Please take the lines from the one holding "Instruction: Visit the" through the one holding "You are a computer-use agent. The image" in the data below and copy them exactly.

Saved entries
"""

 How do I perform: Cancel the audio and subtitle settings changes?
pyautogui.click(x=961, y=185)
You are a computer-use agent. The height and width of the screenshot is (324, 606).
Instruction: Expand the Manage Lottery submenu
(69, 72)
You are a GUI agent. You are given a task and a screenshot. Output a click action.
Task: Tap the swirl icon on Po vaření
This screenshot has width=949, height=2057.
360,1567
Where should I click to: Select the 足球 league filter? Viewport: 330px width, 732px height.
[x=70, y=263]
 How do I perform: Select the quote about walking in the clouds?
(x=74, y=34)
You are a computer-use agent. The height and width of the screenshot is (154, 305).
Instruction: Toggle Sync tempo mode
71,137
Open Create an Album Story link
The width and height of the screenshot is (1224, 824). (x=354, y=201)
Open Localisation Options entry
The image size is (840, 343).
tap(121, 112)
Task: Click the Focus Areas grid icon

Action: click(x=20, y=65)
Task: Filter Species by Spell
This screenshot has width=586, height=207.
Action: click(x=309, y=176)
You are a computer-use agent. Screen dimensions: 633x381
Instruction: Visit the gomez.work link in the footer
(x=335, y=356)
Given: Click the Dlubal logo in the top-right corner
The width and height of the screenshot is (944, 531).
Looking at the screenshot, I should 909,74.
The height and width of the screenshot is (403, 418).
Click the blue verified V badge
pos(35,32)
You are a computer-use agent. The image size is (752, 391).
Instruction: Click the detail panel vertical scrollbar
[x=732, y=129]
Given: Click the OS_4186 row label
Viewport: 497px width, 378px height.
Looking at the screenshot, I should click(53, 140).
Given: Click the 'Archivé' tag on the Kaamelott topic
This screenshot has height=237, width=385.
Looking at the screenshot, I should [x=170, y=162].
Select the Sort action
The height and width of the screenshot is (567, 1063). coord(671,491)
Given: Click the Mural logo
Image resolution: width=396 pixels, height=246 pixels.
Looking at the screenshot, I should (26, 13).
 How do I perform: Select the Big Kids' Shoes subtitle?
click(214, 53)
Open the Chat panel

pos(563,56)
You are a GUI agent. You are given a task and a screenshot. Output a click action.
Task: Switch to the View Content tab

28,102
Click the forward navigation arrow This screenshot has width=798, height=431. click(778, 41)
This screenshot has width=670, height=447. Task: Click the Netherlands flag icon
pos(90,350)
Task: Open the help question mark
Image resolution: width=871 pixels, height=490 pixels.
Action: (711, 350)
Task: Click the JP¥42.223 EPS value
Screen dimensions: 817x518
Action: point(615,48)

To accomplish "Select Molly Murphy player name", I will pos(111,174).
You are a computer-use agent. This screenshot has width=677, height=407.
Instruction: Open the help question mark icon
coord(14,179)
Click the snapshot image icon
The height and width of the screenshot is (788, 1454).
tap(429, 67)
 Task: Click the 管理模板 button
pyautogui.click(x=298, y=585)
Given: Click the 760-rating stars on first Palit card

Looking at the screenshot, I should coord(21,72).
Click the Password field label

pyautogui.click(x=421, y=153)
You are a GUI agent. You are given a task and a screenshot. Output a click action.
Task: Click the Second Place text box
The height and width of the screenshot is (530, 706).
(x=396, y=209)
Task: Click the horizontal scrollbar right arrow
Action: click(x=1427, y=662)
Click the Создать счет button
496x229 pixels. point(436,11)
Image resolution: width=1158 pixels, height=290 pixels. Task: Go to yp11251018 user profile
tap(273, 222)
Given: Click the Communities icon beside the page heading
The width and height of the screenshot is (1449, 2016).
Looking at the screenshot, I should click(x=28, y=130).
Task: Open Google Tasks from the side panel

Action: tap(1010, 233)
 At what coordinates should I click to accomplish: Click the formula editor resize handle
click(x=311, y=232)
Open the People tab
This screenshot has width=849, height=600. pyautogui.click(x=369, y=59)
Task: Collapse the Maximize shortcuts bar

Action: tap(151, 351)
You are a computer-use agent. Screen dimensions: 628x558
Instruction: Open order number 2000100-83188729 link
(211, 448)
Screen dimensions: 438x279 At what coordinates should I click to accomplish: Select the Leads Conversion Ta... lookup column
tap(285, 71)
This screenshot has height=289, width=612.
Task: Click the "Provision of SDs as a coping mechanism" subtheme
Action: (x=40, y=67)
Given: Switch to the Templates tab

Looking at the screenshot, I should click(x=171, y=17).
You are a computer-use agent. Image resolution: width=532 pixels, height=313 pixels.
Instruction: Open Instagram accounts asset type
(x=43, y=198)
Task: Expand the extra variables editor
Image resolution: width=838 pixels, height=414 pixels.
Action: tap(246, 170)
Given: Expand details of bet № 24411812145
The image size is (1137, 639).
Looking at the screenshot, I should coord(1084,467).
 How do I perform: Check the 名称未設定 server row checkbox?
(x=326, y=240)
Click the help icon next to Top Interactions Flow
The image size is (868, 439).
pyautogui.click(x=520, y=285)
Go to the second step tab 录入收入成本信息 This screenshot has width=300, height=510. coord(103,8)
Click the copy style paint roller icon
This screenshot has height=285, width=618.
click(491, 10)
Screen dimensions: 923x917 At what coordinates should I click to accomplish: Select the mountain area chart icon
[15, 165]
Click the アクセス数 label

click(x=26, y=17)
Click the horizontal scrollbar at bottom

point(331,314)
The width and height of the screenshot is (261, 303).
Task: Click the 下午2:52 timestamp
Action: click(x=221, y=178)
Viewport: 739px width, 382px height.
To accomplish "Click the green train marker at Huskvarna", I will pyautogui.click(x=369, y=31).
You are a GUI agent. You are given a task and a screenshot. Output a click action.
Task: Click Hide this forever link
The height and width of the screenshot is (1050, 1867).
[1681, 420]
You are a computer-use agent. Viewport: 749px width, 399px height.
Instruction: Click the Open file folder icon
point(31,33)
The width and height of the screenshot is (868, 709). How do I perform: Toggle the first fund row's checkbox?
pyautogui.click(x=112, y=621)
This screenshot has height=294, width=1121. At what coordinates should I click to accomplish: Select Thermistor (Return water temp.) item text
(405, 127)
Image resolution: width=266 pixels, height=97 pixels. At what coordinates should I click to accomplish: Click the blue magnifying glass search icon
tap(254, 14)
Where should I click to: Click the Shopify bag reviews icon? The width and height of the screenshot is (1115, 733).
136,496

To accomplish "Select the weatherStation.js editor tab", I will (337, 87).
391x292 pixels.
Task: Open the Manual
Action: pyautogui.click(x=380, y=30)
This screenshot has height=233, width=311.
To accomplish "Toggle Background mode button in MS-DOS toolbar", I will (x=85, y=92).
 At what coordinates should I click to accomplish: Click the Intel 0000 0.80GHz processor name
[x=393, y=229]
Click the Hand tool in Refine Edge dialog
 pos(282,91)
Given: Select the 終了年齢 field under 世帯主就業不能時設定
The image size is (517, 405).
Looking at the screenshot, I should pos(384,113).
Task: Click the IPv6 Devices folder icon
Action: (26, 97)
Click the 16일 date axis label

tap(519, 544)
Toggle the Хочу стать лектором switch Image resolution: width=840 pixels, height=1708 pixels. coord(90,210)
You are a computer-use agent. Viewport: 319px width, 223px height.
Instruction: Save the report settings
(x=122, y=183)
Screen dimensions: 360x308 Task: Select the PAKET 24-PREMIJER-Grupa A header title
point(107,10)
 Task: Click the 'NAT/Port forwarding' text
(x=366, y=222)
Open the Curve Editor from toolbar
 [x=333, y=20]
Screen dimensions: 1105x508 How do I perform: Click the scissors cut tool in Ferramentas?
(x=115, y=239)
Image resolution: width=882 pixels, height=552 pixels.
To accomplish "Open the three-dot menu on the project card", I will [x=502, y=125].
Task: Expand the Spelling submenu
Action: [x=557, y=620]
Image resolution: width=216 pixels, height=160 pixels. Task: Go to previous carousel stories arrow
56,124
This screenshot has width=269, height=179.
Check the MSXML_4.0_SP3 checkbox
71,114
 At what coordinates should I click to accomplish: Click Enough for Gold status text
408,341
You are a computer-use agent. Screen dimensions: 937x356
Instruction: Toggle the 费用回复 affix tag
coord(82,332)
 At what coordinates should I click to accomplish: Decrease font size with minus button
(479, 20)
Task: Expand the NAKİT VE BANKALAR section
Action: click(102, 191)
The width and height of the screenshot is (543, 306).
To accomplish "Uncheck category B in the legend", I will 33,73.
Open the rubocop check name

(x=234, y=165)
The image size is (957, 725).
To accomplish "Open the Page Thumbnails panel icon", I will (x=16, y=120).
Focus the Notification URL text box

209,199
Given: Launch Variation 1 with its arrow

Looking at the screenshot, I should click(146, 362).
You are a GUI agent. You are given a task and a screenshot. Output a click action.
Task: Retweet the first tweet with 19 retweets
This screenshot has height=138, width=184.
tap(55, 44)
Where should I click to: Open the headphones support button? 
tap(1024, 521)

"""

ANSWER FOR THE TASK:
Instruction: Visit the gomez.work link in the footer
(x=335, y=356)
Given: Click the Dlubal logo in the top-right corner
The width and height of the screenshot is (944, 531).
Looking at the screenshot, I should 909,74.
The height and width of the screenshot is (403, 418).
Click the blue verified V badge
pos(35,32)
You are a computer-use agent. The image size is (752, 391).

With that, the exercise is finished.